Prompt
For the data that follows, print the line with "This screenshot has height=1107, width=1383.", the line with "The image size is (429, 429).", and all lines between them, exactly as they stand. Omit pictures and add nothing.

Data supplied

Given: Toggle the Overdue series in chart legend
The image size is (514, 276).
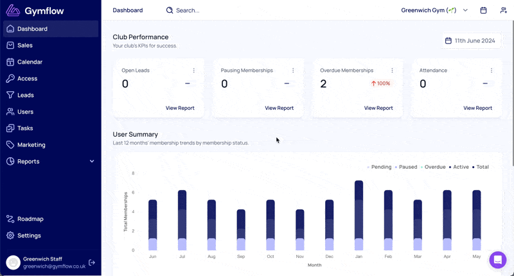Looking at the screenshot, I should coord(433,167).
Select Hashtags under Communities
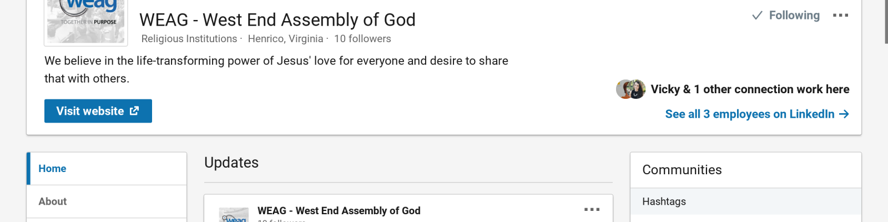 [664, 201]
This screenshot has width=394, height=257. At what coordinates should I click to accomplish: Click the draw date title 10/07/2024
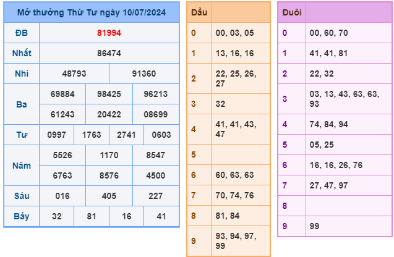(x=92, y=12)
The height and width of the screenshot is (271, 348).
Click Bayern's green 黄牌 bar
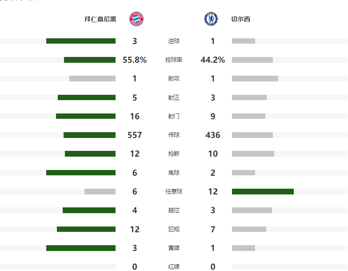click(81, 248)
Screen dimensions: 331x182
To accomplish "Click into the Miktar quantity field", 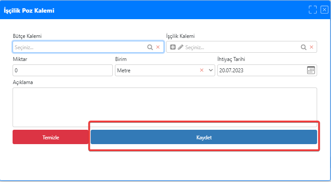I will click(x=62, y=70).
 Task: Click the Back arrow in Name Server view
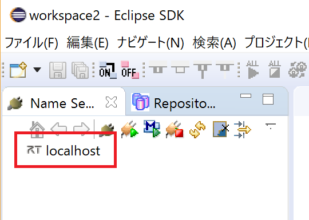58,129
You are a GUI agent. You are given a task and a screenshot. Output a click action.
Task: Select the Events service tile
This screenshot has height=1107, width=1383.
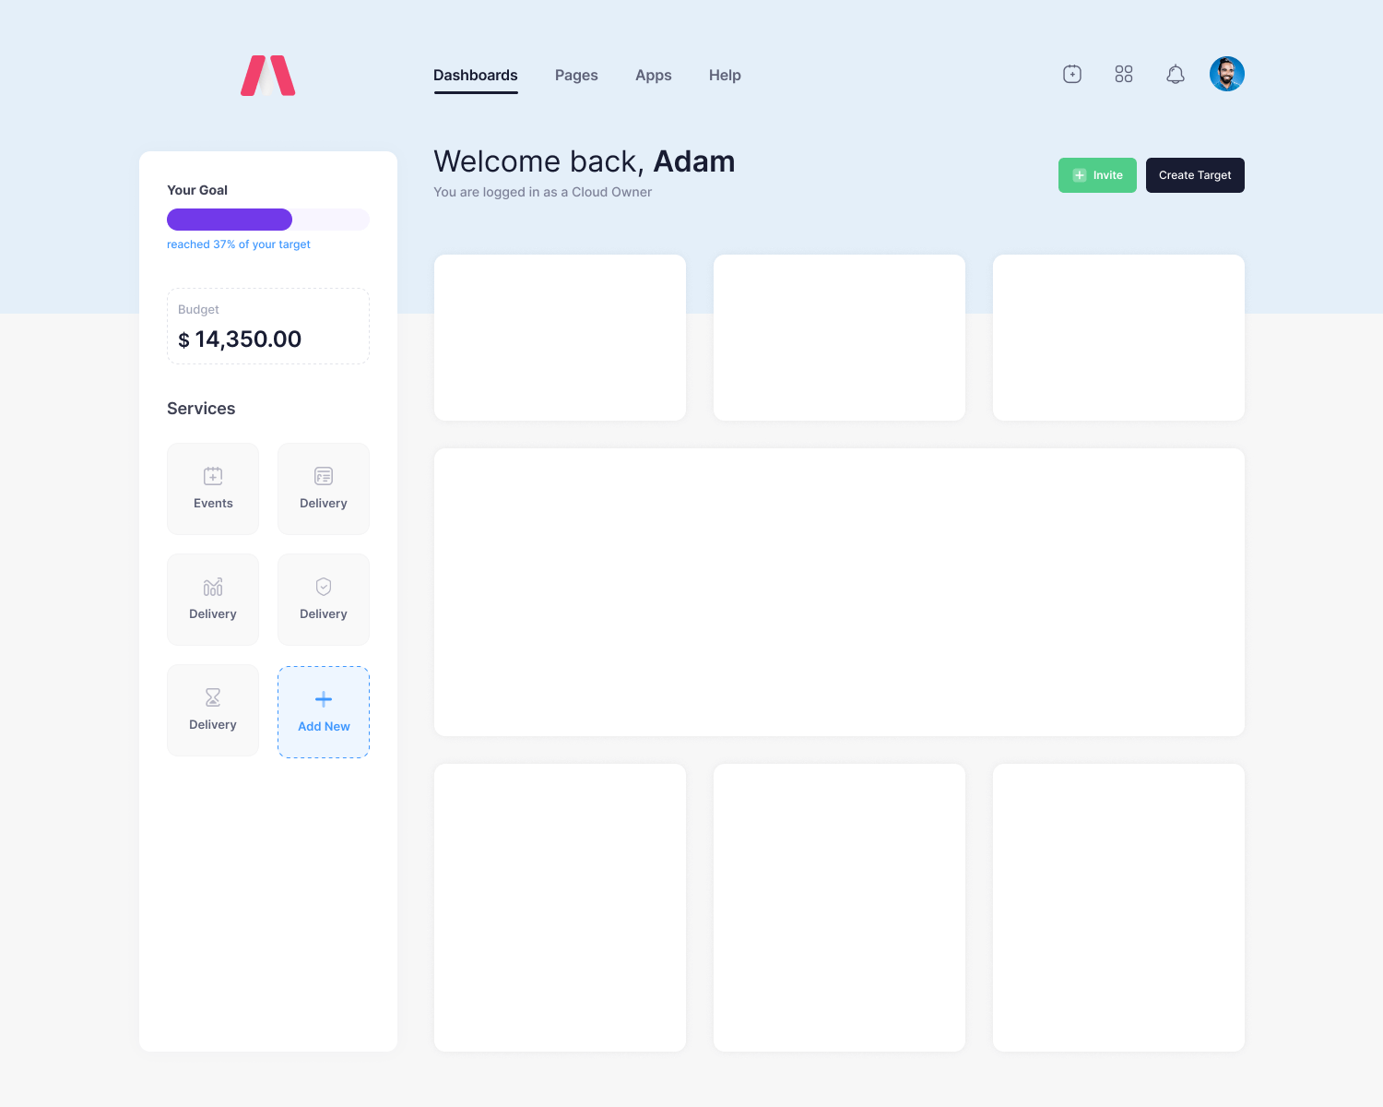click(x=213, y=489)
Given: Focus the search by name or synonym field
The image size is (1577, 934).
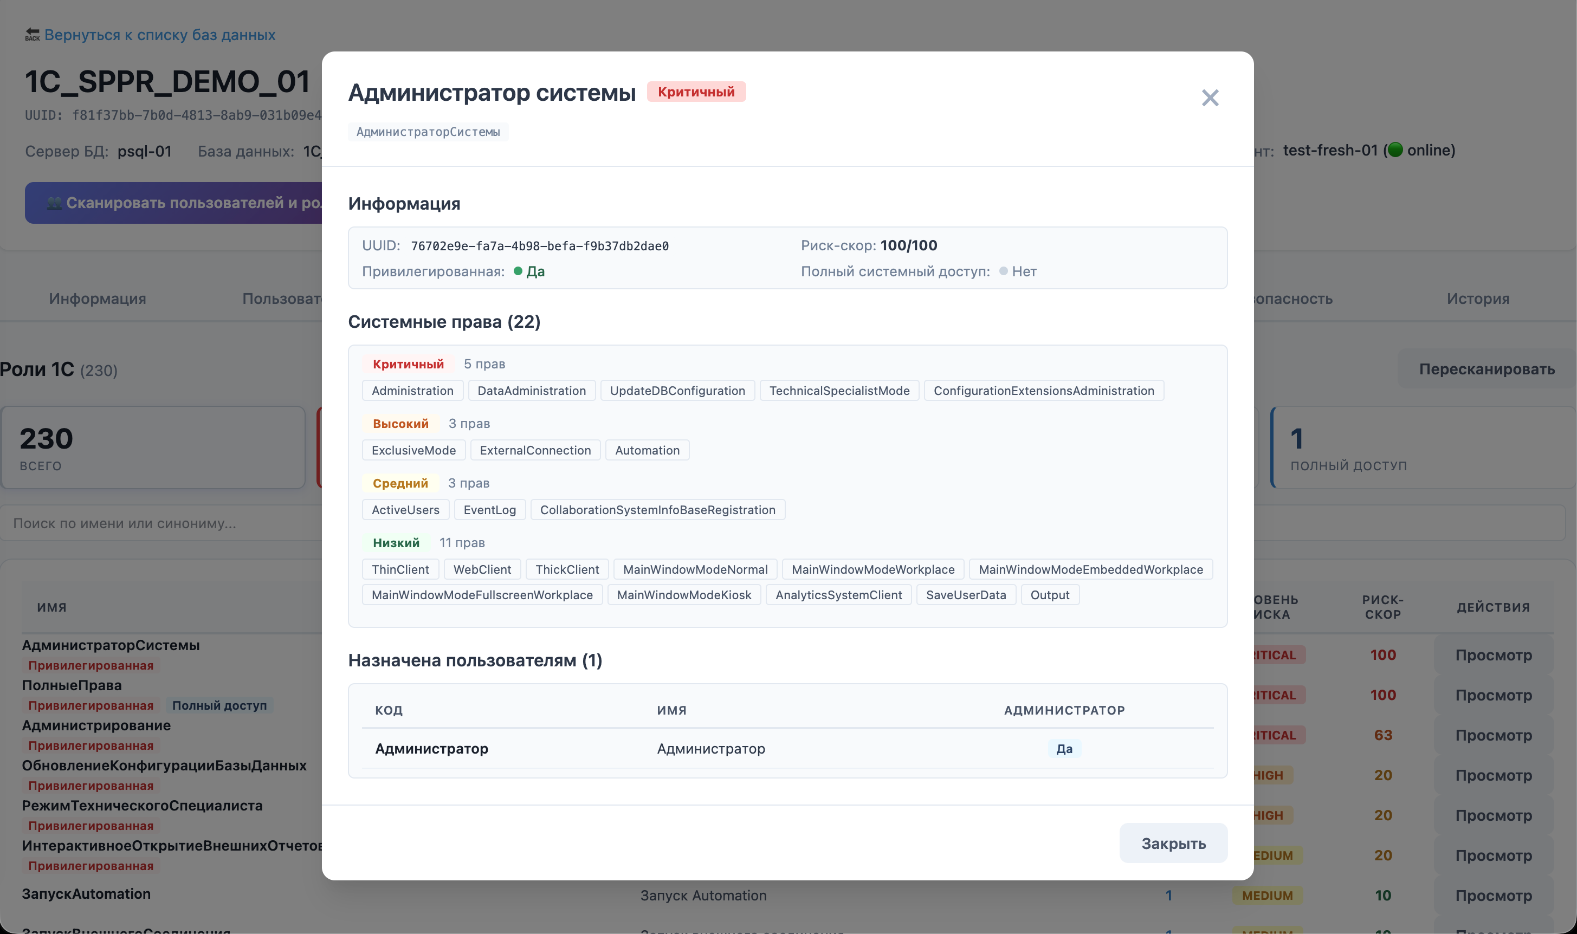Looking at the screenshot, I should click(157, 523).
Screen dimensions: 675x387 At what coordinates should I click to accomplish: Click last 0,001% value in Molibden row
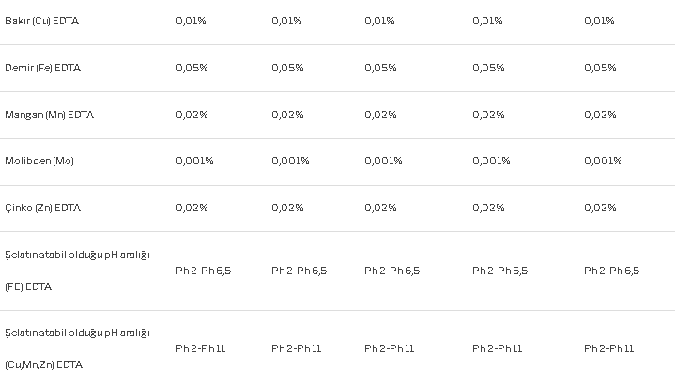click(x=603, y=162)
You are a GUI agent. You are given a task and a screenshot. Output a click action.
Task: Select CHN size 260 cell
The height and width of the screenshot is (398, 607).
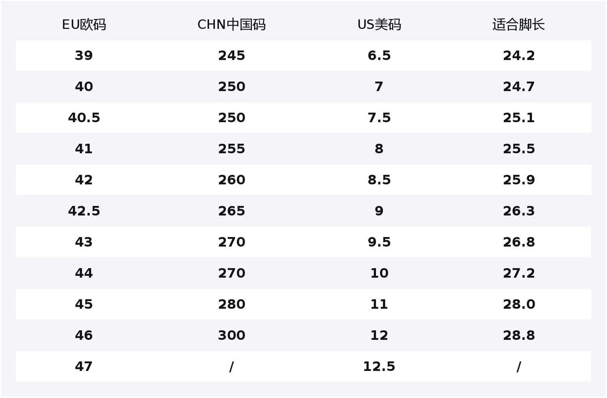[x=231, y=180]
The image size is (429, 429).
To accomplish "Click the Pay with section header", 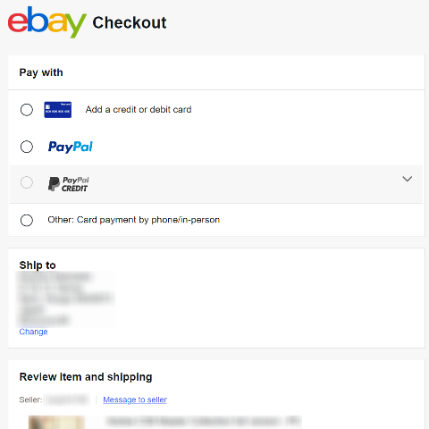I will pos(41,72).
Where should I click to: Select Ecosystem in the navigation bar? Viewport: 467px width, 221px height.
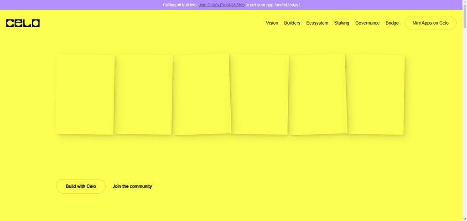click(317, 23)
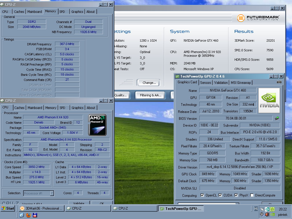Click the Futuremark Corporation logo
This screenshot has height=219, width=292.
pos(258,18)
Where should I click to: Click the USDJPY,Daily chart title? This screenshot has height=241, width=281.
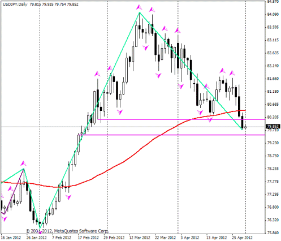pos(15,4)
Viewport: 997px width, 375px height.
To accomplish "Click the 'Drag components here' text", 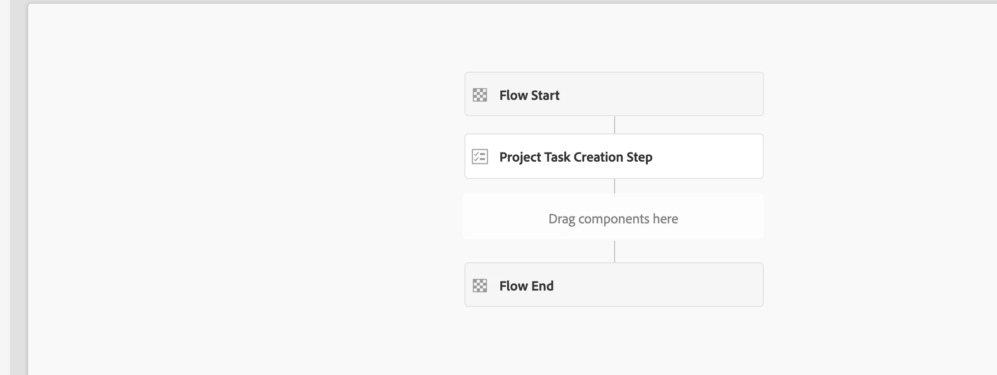I will click(613, 219).
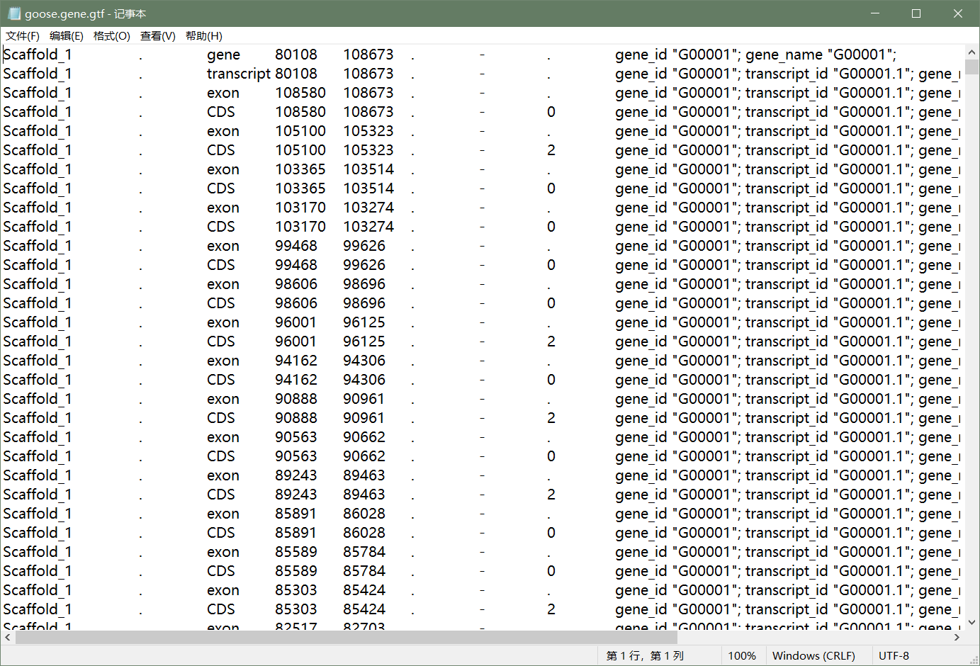The image size is (980, 666).
Task: Click the horizontal scrollbar right arrow
Action: coord(958,638)
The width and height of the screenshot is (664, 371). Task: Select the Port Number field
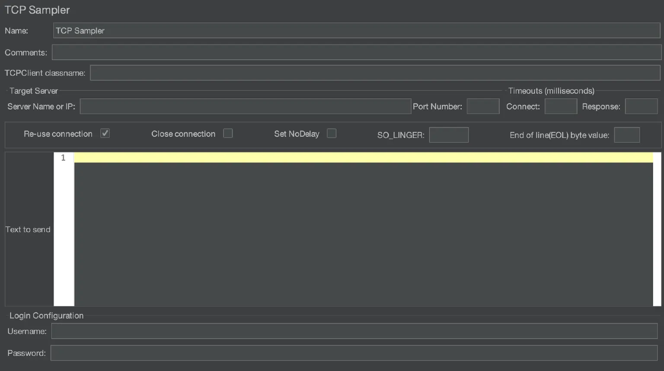click(x=483, y=106)
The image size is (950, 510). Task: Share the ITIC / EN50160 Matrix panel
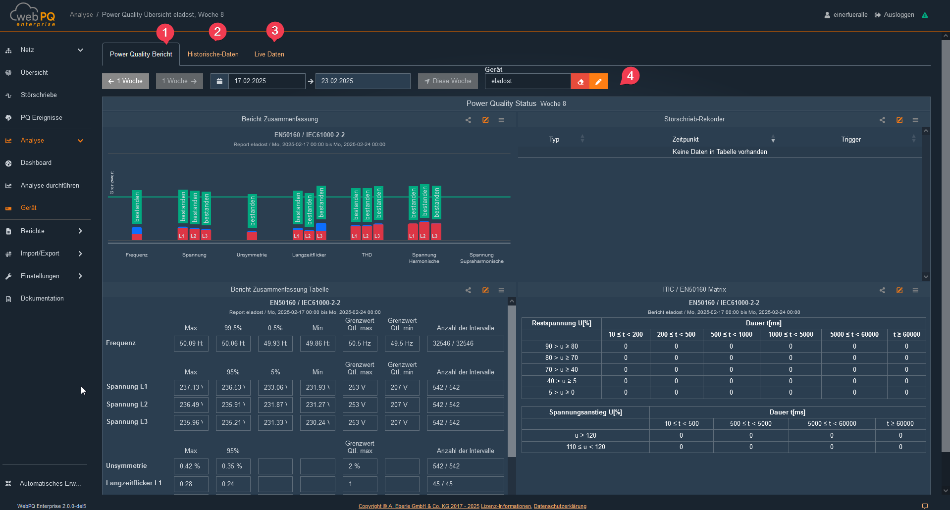pyautogui.click(x=882, y=290)
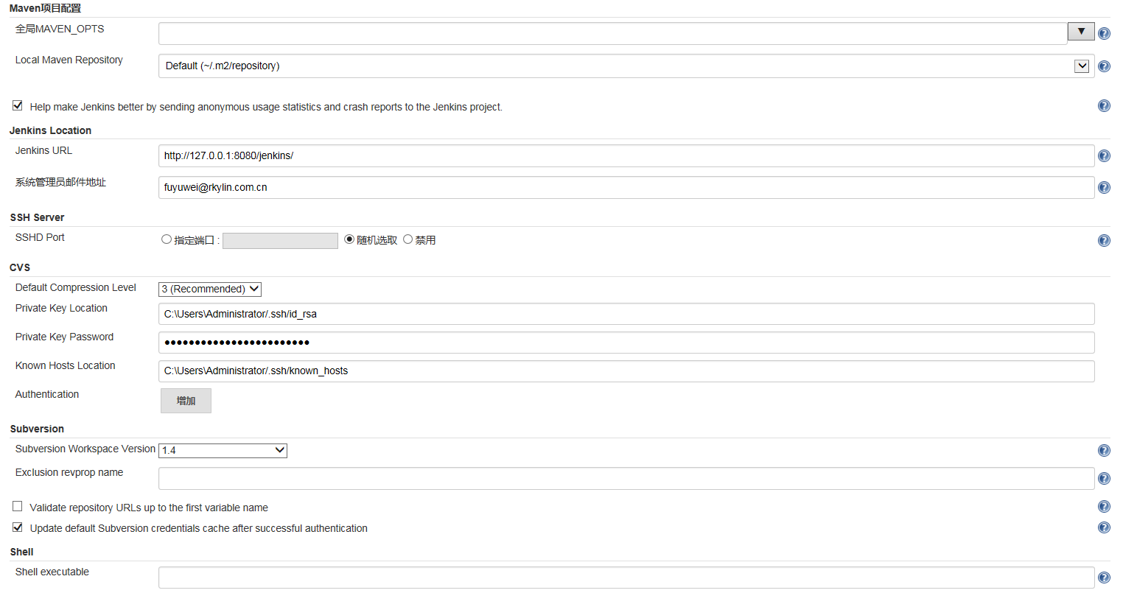The width and height of the screenshot is (1123, 593).
Task: Open help for Local Maven Repository
Action: coord(1104,66)
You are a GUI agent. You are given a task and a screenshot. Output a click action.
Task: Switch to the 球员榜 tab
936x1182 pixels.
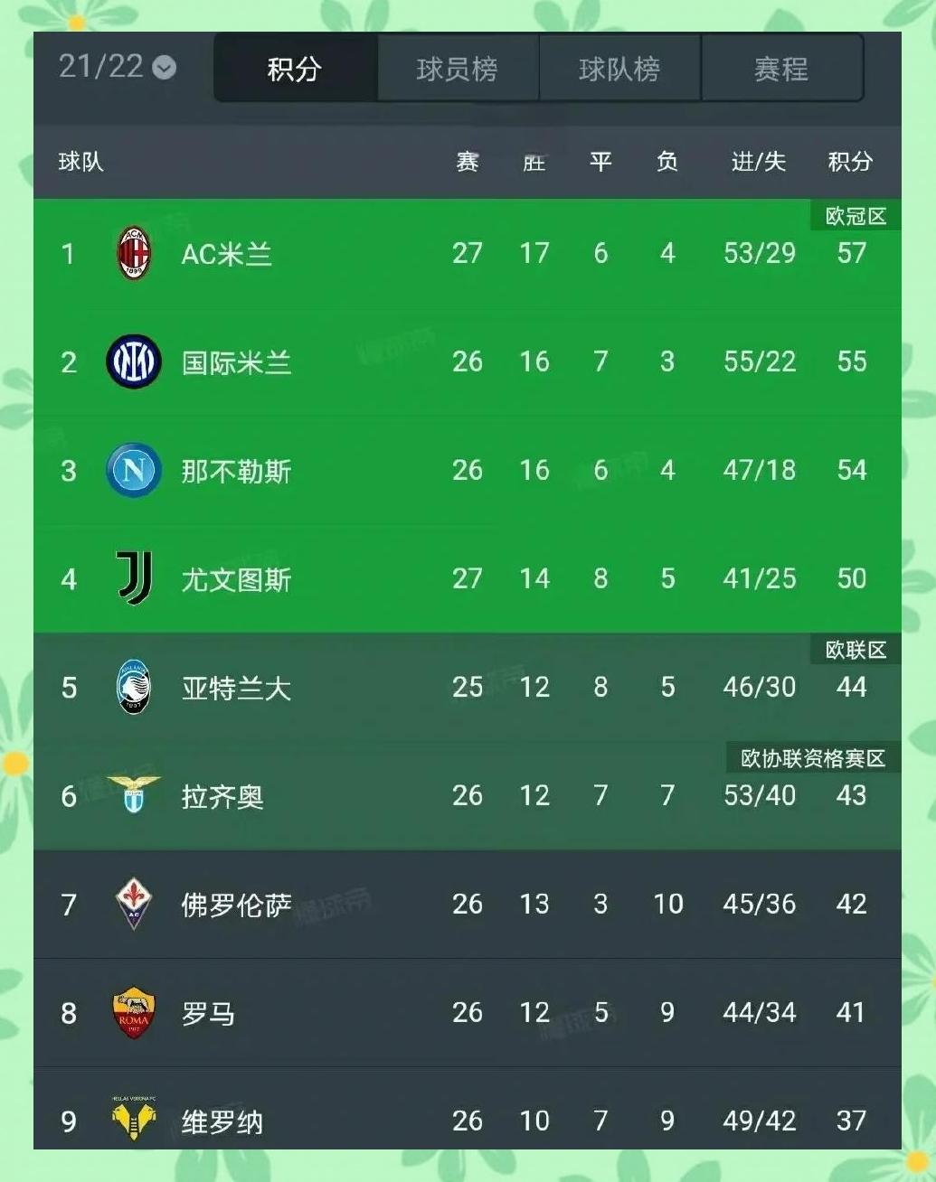[x=457, y=69]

Result for this task
This screenshot has height=1107, width=1383.
click(x=213, y=489)
Given: Focus the search by name or synonym field
The image size is (1577, 934).
Looking at the screenshot, I should click(157, 523).
Screen dimensions: 675x387 At what coordinates should I click to accomplish: Click last 0,001% value in Molibden row
click(x=603, y=162)
You are a GUI agent. You are given a task and a screenshot. Output a click action.
Task: Select CHN size 260 cell
The height and width of the screenshot is (398, 607).
[x=231, y=180]
The image size is (429, 429).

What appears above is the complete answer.